Latest tourism figures show outbound and inbound travel experiencing conflicting fortunes in June, with both bucking medium-term trends. Ian Taylor reports
Outbound travel had a good June. The UK Office for National Statistics (ONS) reports 500,000 more people departed the country in June this year than last.
Holiday departures in June were up 6% on a year ago – and June 2011 was, in turn, 4% up on June 2010 so the month was unequivocally a good one.
This was in sharp contrast to May when holiday departures were 9% down on May 2011. However, the reasons are clear: this June saw two bank holidays with Whitsun moved from May and joined by the Queen’s Diamond Jubilee.

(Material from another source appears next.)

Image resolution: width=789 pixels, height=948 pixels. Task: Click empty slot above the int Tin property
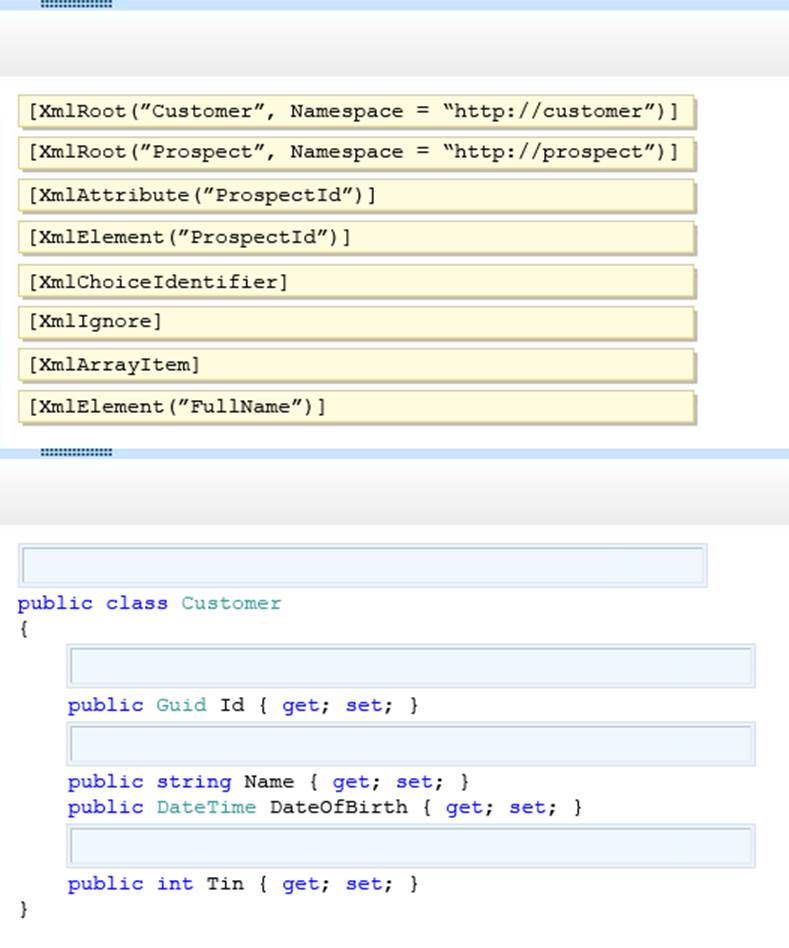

The May 2011 figures benefited from the Whit holiday, the May Day holiday and a hangover from the royal wedding at the end of April 2011.
More important, June 2012 marked a clear break from the trend so far this year. It left holiday departures for the year to date (January to June) just 2% down on a year ago, when in May they were 4% down following a shortfall on 2011 in every month so far this year.

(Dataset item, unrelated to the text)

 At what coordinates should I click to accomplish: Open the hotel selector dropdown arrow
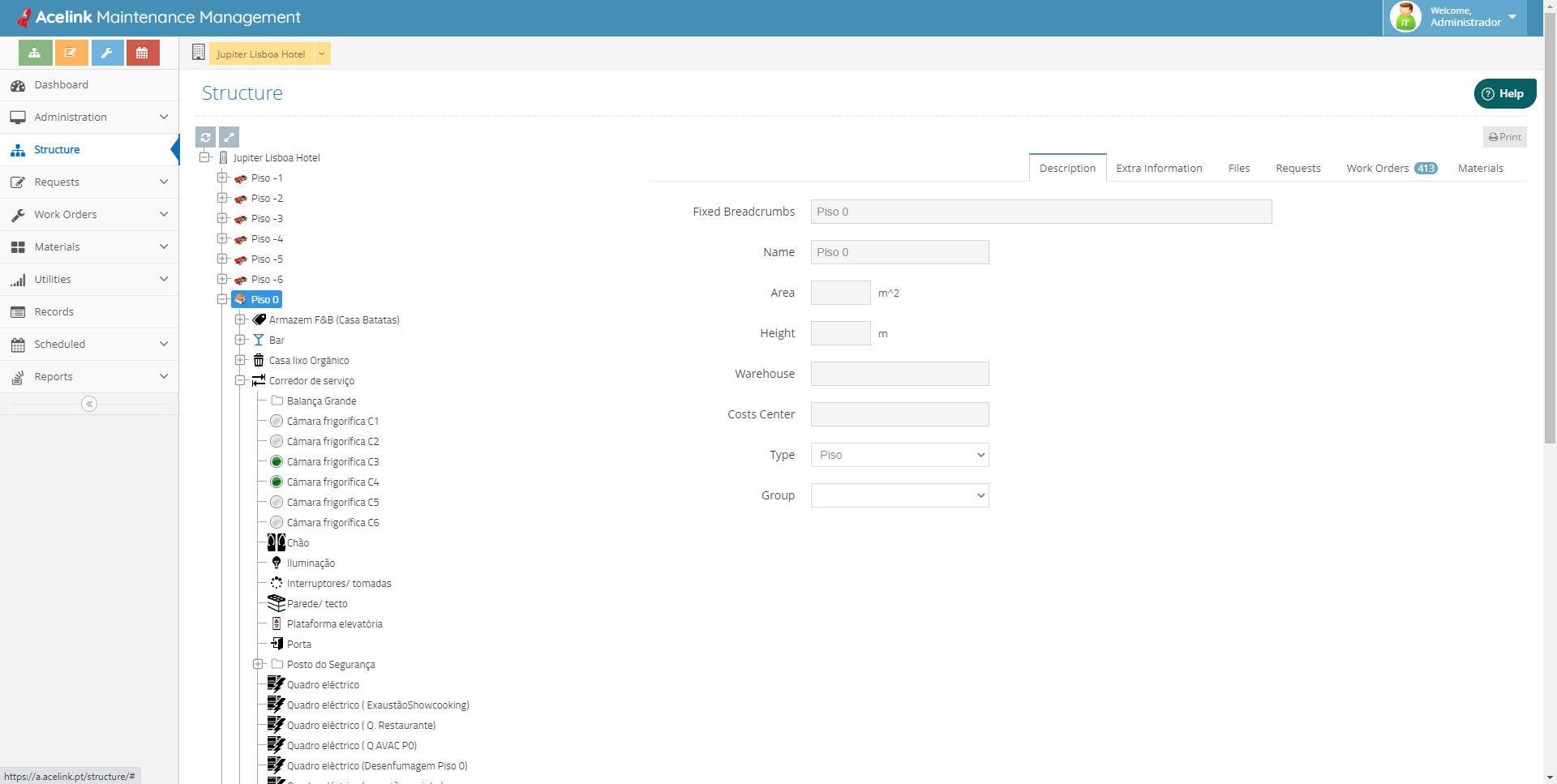321,54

June also left leisure departures for the 12 months (July 2011 to June 2012) down just 2% year on year.
Perhaps more significant, June was just 10% down on June 2008, when May was 25% down, April 21% down and the first three months of this year 36% down on 2008.
Two questions occur: did people hold off from going away early in the year to save time and money for the June bank holidays? Has the double bank holiday exhausted the capacity of some to go away in the second half of the year?

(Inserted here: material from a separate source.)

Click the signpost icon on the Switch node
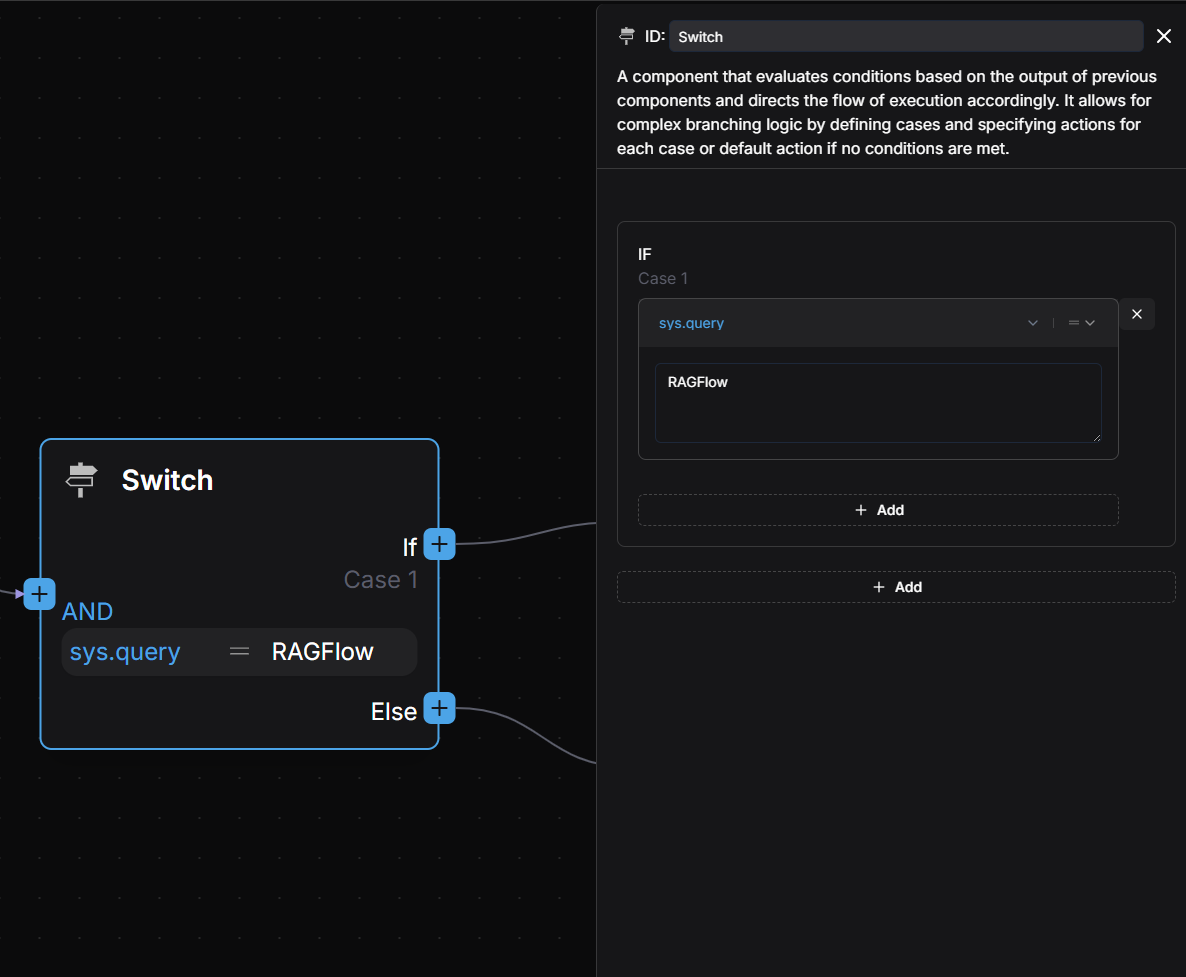 coord(80,480)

Inbound travel faired rather differently in June. Numbers were down by 300,000 or -13% for leisure visitors, having been up every month from January to May.
It was the pre-Olympic effect, no doubt. Yet inbound leisure visitors remained 8% up year on year for the three months to June and 2% up for the year to date.
The medium-term outbound trend stands in stark contrast to June. Outbound holiday departures have fallen year on year in every quarter bar one since April-June 2008. The one exception was a year on from the period of volcanic ash disruption in spring 2010.
So two caveats on the June performance, heartening as it is: one, the second quarter has consistently been the strongest quarter for holiday departures since 2007-08.
Two, April-June was a strong quarter last year, but July-September was the worst since 2008 with departures in peak season falling year on year.
It is too early to declare an ‘outbound spring’, but the sector will be grateful for the improvement.
ONS figures are estimates based on a rolling survey of departing and arriving passengers at UK airports, but they are the most-comprehensive figures we have.